In 2021, I wrote a book called The man with the axe: How Bill Barr Broke the Prosecutor’s Code and Corrupted the Justice Department. It’s pretty much all there in the title. Barr was a terrible attorney general. But right now, I’d take Barr as AG in half a second. His tenure was defined by dishonesty and political manipulation to protect Trump and his political allies. But Barr at least understood the Justice Department; served as AG in the early 1990s and in other senior DOJ positions. And he had a line he wouldn’t cross. While Barr has unabashedly used her power to defend Trump, she has generally not used the Department as an offensive weapon to go after political opponents — despite Trump’s repeated calls to do so.

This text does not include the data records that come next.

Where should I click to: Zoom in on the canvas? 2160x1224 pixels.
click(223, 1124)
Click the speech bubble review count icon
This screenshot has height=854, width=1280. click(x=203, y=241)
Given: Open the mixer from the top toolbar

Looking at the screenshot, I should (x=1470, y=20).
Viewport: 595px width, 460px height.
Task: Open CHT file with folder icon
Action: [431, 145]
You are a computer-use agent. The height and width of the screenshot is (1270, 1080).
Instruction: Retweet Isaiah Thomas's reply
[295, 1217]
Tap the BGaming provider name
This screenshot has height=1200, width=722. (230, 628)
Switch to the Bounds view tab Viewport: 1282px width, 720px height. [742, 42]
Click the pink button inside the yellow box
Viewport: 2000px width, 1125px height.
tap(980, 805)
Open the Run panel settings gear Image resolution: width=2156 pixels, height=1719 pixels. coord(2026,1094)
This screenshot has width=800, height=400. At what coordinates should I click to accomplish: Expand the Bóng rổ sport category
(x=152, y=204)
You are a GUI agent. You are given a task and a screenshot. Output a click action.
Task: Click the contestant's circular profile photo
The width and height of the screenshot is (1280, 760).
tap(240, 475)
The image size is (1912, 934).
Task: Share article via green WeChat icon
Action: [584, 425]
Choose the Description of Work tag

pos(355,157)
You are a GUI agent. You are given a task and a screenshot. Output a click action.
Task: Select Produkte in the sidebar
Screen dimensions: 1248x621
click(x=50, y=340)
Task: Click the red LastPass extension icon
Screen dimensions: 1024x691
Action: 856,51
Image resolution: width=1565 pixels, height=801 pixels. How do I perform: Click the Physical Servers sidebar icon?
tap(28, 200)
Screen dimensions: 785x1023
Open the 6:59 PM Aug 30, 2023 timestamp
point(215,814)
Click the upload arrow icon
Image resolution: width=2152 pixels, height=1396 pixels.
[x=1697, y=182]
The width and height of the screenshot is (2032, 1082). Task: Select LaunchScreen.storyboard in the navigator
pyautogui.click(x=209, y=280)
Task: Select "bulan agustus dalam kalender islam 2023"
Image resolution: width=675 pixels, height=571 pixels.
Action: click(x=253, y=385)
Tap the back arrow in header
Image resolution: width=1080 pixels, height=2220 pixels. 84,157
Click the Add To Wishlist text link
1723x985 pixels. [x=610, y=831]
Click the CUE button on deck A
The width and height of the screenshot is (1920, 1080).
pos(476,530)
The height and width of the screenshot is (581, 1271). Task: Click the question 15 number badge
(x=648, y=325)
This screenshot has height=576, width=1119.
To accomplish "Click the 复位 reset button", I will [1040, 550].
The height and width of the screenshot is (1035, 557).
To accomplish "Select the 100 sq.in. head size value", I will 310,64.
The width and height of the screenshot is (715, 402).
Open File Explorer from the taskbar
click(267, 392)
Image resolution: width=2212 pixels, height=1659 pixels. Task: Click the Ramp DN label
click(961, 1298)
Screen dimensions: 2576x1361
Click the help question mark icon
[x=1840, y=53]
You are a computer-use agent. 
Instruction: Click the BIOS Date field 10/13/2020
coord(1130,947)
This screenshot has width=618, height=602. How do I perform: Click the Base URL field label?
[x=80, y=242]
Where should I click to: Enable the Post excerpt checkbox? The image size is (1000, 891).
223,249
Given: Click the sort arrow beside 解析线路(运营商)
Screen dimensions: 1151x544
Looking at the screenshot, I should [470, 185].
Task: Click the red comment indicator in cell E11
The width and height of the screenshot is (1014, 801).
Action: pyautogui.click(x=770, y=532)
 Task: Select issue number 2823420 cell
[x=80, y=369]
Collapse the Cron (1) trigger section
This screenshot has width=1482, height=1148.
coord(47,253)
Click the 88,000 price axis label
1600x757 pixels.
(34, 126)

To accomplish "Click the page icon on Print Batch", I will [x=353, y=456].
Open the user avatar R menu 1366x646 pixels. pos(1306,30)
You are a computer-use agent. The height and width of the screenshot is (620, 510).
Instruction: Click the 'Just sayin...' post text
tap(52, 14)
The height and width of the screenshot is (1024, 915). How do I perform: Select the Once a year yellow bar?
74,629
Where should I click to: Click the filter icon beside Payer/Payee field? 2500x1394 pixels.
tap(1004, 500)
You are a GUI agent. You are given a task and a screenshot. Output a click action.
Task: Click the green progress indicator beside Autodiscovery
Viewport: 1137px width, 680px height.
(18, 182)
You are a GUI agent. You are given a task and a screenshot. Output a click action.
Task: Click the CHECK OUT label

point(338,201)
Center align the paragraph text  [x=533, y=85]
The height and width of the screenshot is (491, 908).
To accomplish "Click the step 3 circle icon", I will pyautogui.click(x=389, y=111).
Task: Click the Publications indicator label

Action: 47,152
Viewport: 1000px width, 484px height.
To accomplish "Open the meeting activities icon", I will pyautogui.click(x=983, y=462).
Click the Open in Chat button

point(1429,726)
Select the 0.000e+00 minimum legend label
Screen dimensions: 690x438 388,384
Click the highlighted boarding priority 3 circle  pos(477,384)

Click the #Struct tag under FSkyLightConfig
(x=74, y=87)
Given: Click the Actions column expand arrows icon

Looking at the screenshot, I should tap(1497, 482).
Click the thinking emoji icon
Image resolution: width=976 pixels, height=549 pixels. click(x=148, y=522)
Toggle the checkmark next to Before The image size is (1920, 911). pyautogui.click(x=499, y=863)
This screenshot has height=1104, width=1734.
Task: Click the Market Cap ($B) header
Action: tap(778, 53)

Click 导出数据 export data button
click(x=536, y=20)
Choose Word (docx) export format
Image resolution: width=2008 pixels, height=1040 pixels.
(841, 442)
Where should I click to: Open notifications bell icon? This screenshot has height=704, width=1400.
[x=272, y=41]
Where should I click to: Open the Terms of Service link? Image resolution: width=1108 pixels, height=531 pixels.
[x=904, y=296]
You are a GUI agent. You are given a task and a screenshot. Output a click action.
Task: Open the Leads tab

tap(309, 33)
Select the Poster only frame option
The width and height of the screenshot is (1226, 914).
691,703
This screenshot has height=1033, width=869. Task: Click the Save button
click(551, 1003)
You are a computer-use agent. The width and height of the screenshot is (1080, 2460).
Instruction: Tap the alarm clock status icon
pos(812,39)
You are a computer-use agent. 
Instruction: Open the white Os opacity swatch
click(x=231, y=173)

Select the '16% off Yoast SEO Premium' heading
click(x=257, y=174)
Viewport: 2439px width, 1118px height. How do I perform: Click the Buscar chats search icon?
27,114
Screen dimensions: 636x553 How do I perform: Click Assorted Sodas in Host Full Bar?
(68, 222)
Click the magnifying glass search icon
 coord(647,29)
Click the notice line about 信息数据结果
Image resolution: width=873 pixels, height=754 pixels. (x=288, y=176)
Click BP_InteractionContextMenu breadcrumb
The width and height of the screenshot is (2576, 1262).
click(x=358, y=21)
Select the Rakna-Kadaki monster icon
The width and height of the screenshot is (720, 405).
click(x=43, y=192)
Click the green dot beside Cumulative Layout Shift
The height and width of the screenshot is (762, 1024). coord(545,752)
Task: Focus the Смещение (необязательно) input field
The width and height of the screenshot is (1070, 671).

Gaetz promises to cross that line.

There is a tradition at the Department of Justice that new prosecutors are handed a copy of a legend speaking delivered by Attorney General Robert Jackson in 1940. Jackson spoke of the extraordinary power that prosecutors have over life, liberty, and property. “While the best prosecutor is one of the most beneficial forces in our society, when he acts out of malice or other underlying motives, he is one of the worst,” he told the assembled prosecutors. That rings true today, over 80 years later. Jackson’s speech is often cited as an inspirational text. Now it threatens to become an ominous warning.